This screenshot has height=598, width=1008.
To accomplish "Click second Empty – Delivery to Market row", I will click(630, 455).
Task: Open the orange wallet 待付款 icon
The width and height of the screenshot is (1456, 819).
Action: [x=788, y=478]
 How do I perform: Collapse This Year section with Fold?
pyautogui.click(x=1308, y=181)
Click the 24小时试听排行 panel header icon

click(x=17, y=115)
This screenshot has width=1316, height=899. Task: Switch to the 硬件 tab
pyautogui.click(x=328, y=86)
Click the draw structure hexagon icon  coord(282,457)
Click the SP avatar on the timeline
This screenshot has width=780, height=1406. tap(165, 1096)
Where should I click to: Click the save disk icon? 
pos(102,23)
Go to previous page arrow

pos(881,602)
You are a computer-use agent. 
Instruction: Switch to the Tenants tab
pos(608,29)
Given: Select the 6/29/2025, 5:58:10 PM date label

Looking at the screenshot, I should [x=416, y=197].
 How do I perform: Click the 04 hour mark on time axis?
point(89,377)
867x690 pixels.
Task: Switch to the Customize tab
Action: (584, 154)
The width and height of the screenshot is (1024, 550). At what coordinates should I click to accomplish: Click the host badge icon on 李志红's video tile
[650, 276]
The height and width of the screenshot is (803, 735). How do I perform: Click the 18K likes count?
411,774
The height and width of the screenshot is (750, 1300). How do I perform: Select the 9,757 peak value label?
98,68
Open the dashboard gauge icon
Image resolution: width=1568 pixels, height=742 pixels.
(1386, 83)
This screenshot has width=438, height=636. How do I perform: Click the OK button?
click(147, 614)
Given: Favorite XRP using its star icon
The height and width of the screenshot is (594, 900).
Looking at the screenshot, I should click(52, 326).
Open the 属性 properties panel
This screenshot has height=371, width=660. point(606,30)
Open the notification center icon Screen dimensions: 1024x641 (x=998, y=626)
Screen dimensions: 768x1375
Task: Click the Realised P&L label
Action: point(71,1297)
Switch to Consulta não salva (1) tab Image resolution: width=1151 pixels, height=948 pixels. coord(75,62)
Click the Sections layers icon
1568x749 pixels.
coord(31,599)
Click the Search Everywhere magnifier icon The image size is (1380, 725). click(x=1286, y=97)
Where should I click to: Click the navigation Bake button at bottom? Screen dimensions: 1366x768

**Written instruction**.
Render every nonblank line of the listing above as a Markdown table with two columns, No. and Entry, numbering the rows in order from 1.

**Response to this exercise**.
| No. | Entry |
|---|---|
| 1 | This screenshot has height=598, width=1008. |
| 2 | To accomplish "Click second Empty – Delivery to Market row", I will click(630, 455). |
| 3 | Task: Open the orange wallet 待付款 icon |
| 4 | The width and height of the screenshot is (1456, 819). |
| 5 | Action: [x=788, y=478] |
| 6 |  How do I perform: Collapse This Year section with Fold? |
| 7 | pyautogui.click(x=1308, y=181) |
| 8 | Click the 24小时试听排行 panel header icon |
| 9 | click(x=17, y=115) |
| 10 | This screenshot has width=1316, height=899. Task: Switch to the 硬件 tab |
| 11 | pyautogui.click(x=328, y=86) |
| 12 | Click the draw structure hexagon icon  coord(282,457) |
| 13 | Click the SP avatar on the timeline |
| 14 | This screenshot has width=780, height=1406. tap(165, 1096) |
| 15 | Where should I click to: Click the save disk icon?  |
| 16 | pos(102,23) |
| 17 | Go to previous page arrow |
| 18 | pos(881,602) |
| 19 | You are a computer-use agent.  |
| 20 | Instruction: Switch to the Tenants tab |
| 21 | pos(608,29) |
| 22 | Given: Select the 6/29/2025, 5:58:10 PM date label |
| 23 | Looking at the screenshot, I should [x=416, y=197]. |
| 24 |  How do I perform: Click the 04 hour mark on time axis? |
| 25 | point(89,377) |
| 26 | 867x690 pixels. |
| 27 | Task: Switch to the Customize tab |
| 28 | Action: (584, 154) |
| 29 | The width and height of the screenshot is (1024, 550). At what coordinates should I click to accomplish: Click the host badge icon on 李志红's video tile |
| 30 | [650, 276] |
| 31 | The height and width of the screenshot is (803, 735). How do I perform: Click the 18K likes count? |
| 32 | 411,774 |
| 33 | The height and width of the screenshot is (750, 1300). How do I perform: Select the 9,757 peak value label? |
| 34 | 98,68 |
| 35 | Open the dashboard gauge icon |
| 36 | Image resolution: width=1568 pixels, height=742 pixels. |
| 37 | (1386, 83) |
| 38 | This screenshot has width=438, height=636. How do I perform: Click the OK button? |
| 39 | click(147, 614) |
| 40 | Given: Favorite XRP using its star icon |
| 41 | The height and width of the screenshot is (594, 900). |
| 42 | Looking at the screenshot, I should click(52, 326). |
| 43 | Open the 属性 properties panel |
| 44 | This screenshot has height=371, width=660. point(606,30) |
| 45 | Open the notification center icon Screen dimensions: 1024x641 (x=998, y=626) |
| 46 | Screen dimensions: 768x1375 |
| 47 | Task: Click the Realised P&L label |
| 48 | Action: point(71,1297) |
| 49 | Switch to Consulta não salva (1) tab Image resolution: width=1151 pixels, height=948 pixels. coord(75,62) |
| 50 | Click the Sections layers icon |
| 51 | 1568x749 pixels. |
| 52 | coord(31,599) |
| 53 | Click the Search Everywhere magnifier icon The image size is (1380, 725). click(x=1286, y=97) |
| 54 | Where should I click to: Click the navigation Bake button at bottom? Screen dimensions: 1366x768 |